● **指示 A**
以下にある商住宅についての文章から、「谷尻:空間設計の要となるのは」を含む語句で始まり「える仕組みを実現しています。」で終わる部分を書き写して返してください。

● **読解文**
昔の日本の家は、玄関先で商いをし、奥には座敷があって、子育てや生活と仕事が自然に重なっていました。しかし現代では“食住分離”が進み、暮らしと働く場が切り離されてしまっています。そこで、昔ながらの小商いができる住まい方を再現できないかと考えました。打ち土間を設けてお客さんを招き入れる仕組みは、そのための工夫です。

また、一般的な賃貸住宅では1階の入居が最後まで決まらず、家賃も下げざるを得ないケースが多いのに対し、商住宅では1階をもっとも高い家賃に設定しながら、最初に入居者が決まったのです。お客様との接点を持ちやすい1階は、商いをする人にとっては利便性が高い一方で、通常の住居利用者には敬遠されやすい。その価値観の逆転こそが、大きな特徴といえます。

– 「商い」と「住まい」が両立している商住宅の特徴について教えてください。

谷尻:商住宅は、賃貸住宅の1階部分を「店舗併用住戸」として設計する新しい試みです。単なる店舗付き住宅ではなく、住む人が暮らしと商いを一体化できることを前提に構想されています。その特徴は、かつて当たり前にあった「玄関先で商い、奥で家族が暮らす」ような小商いの住まい方を現代に再現した点にあります。

昭和初期までの日本では、生活と商いはひとつの空間に重なって存在していました。商住宅は、かつて当たり前だった「暮らしと商いの一体化」を現代に取り戻し、その知恵を現代都市に置き換え、週末だけカフェを開く、趣味の延長で物販を行うといった、住みながら小商いを営むライフスタイルを可能にする建築的提案です。

– 商住宅の、建築的・空間的な工夫や特徴は、どのような点にありますか?

谷尻:空間設計の要となるのは「土間」です。土間を住居と店舗の中間領域とすることで、日常生活と商いが自然に切り替わる柔軟な空間を生み出しています。さらに、外部に対してはガラス面を広くとることで、住宅でありながらまちに開く姿勢を示し、街並みに賑わいを取り戻しています。

また、居住スペースについては、水回りは浴槽は設けずシャワー室のみとし、洗面はキッチンと兼ねる形にしています。現代のライフスタイルに則したコンパクトな仕様とし、家具のように隠せる仕組みを採用しました。限られた面積を効率的に活かしながら、都市生活者に適したサイズ感を追求しています。

谷尻:商住宅のもうひとつの強みは、入居者にとって開業のハードルが低い点にあります。例えば、飲食店を新規開業する場合、通常は数百万円規模の初期投資が必要となります。しかし、商住宅では保健所の規定を満たすキッチンや水回りを標準で備え、家具を置くだけで営業可能な状態が整えられており、入居直後から自由に商いをスタートさせることが可能になっています。また、敷金は通常の住宅と同様の1カ月分に設定されているほか、フリーレントを設けるケースもあり、これまで高い障壁とされていた「開業資金」を大きく抑える仕組みを実現しています。

商住宅のモデルが持っている可能性について教えてください。

データ記録
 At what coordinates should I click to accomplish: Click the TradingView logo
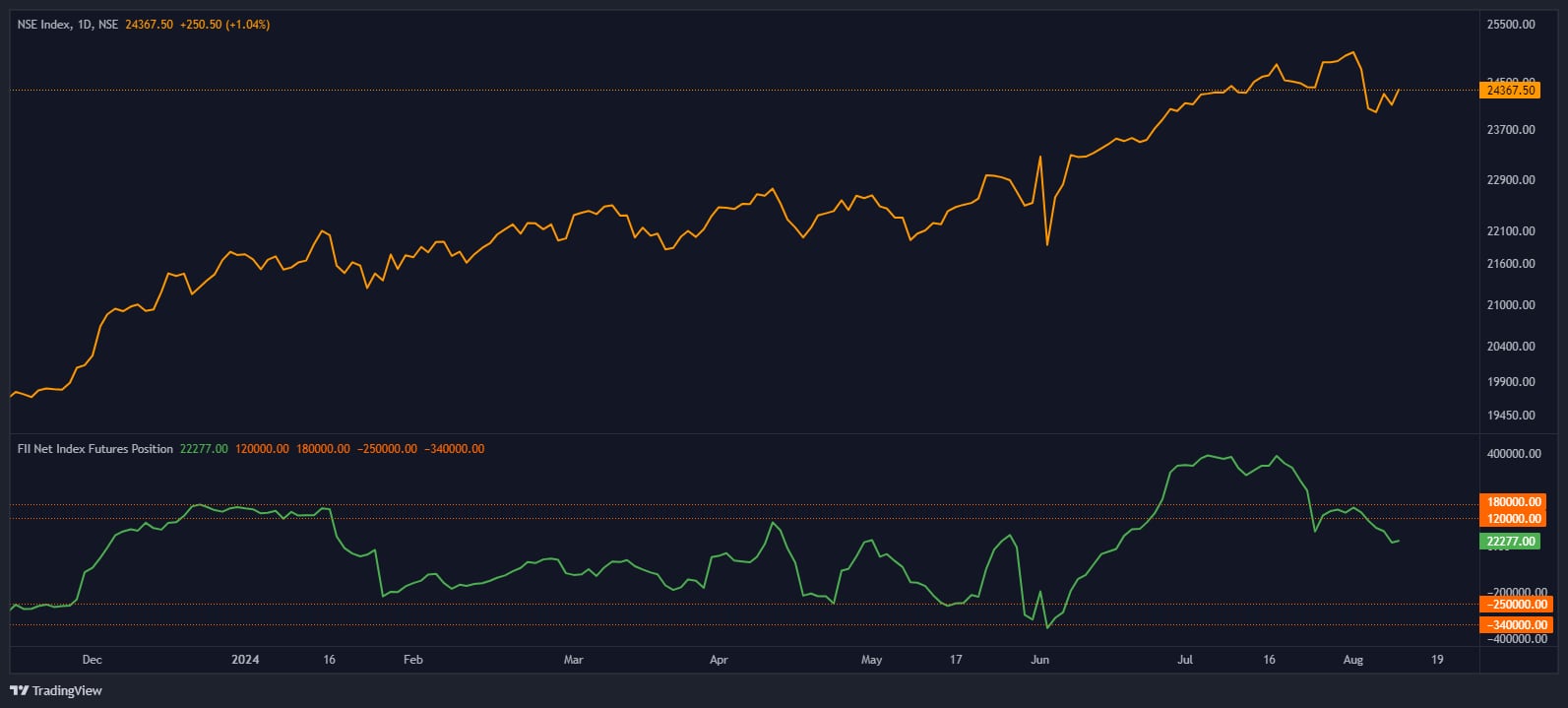(56, 690)
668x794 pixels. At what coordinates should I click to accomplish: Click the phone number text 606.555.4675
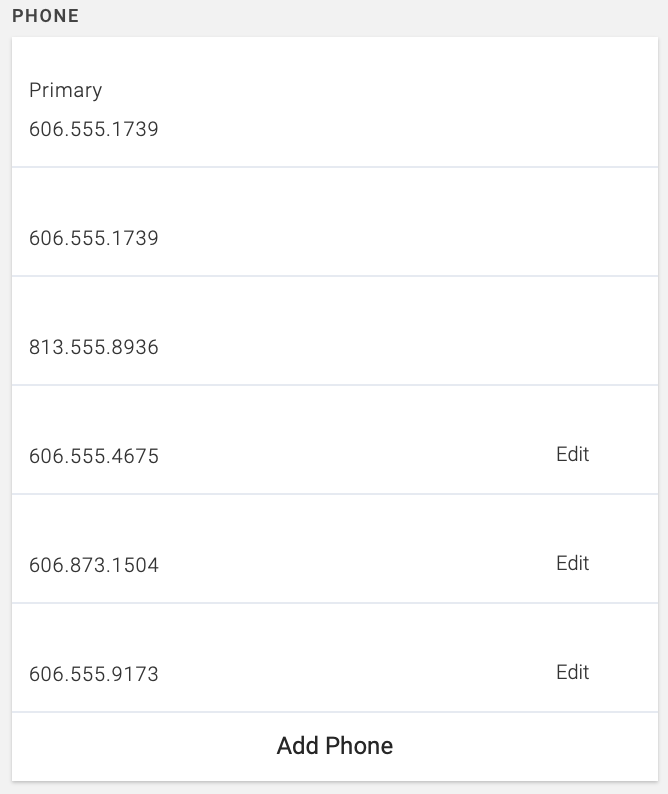(94, 457)
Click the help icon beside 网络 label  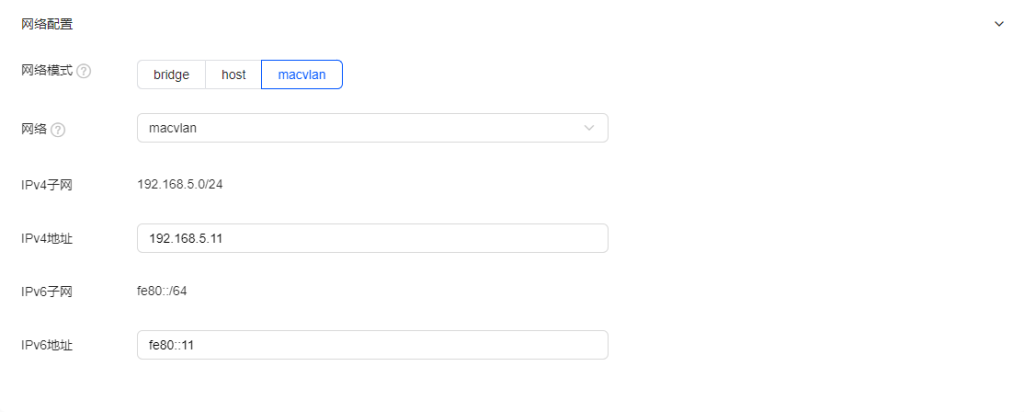[x=58, y=129]
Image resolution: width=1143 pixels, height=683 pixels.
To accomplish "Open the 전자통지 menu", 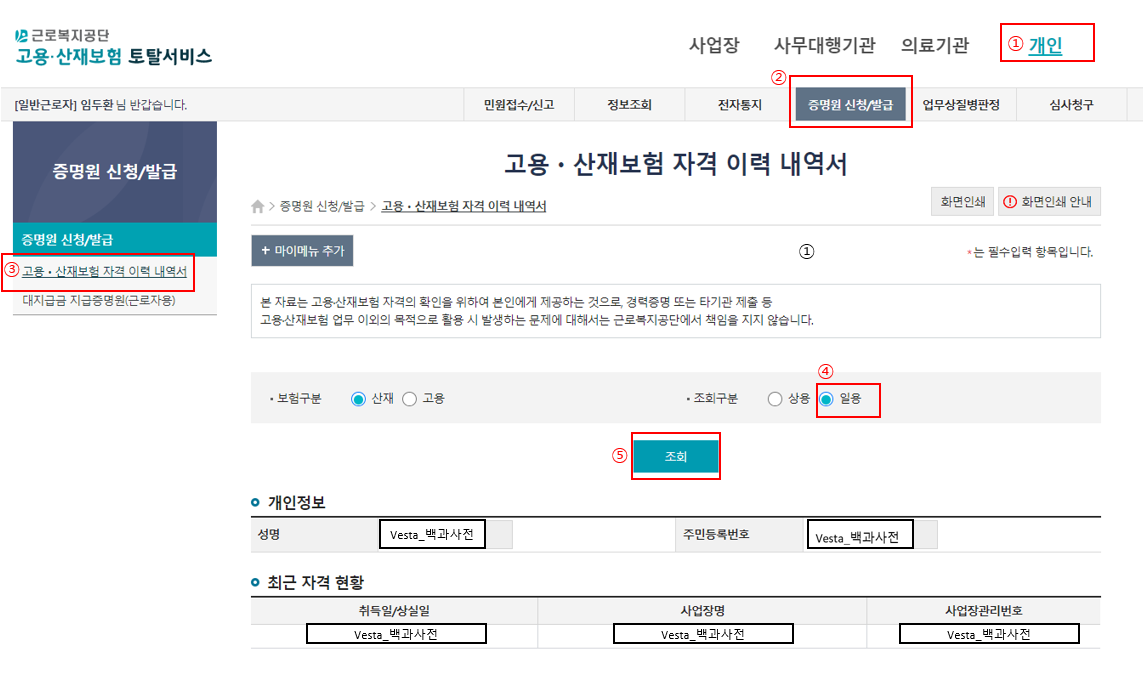I will 740,103.
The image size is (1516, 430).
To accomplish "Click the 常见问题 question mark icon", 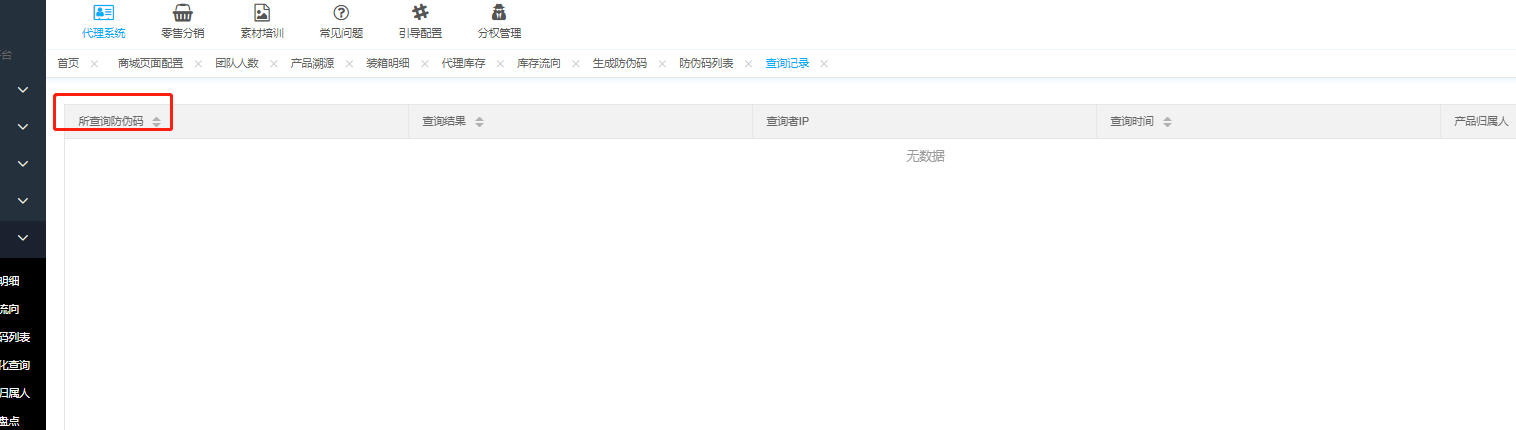I will point(341,13).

● **指示 B**
上のエントリから、文字列「should」を含む行をすべて選び出してください。大文字と小文字は区別します。

● **解答 A**
谷尻:空間設計の要となるのは「土間」です。土間を住居と店舗の中間領域とすることで、日常生活と商いが自然に切り替わる柔軟な空間を生み出しています。さらに、外部に対してはガラス面を広くとることで、住宅でありながらまちに開く姿勢を示し、街並みに賑わいを取り戻しています。

また、居住スペースについては、水回りは浴槽は設けずシャワー室のみとし、洗面はキッチンと兼ねる形にしています。現代のライフスタイルに則したコンパクトな仕様とし、家具のように隠せる仕組みを採用しました。限られた面積を効率的に活かしながら、都市生活者に適したサイズ感を追求しています。

谷尻:商住宅のもうひとつの強みは、入居者にとって開業のハードルが低い点にあります。例えば、飲食店を新規開業する場合、通常は数百万円規模の初期投資が必要となります。しかし、商住宅では保健所の規定を満たすキッチンや水回りを標準で備え、家具を置くだけで営業可能な状態が整えられており、入居直後から自由に商いをスタートさせることが可能になっています。また、敷金は通常の住宅と同様の1カ月分に設定されているほか、フリーレントを設けるケースもあり、これまで高い障壁とされていた「開業資金」を大きく抑える仕組みを実現しています。

● **解答 B**
 At what coordinates should I click to accomplish: Click the TradingView logo
668x794 pixels. At what coordinates should I click to accomplish: Click the phone number text 606.555.4675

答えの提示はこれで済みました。